**What you should do:** Word for word, transcribe the records that follow.

**Record excerpts:**

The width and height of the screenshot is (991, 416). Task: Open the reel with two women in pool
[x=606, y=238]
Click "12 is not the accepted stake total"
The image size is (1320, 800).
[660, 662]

**Solution below:**
The width and height of the screenshot is (991, 416). Task: Open the reel with two women in pool
[x=606, y=238]
Click "12 is not the accepted stake total"
The image size is (1320, 800).
[660, 662]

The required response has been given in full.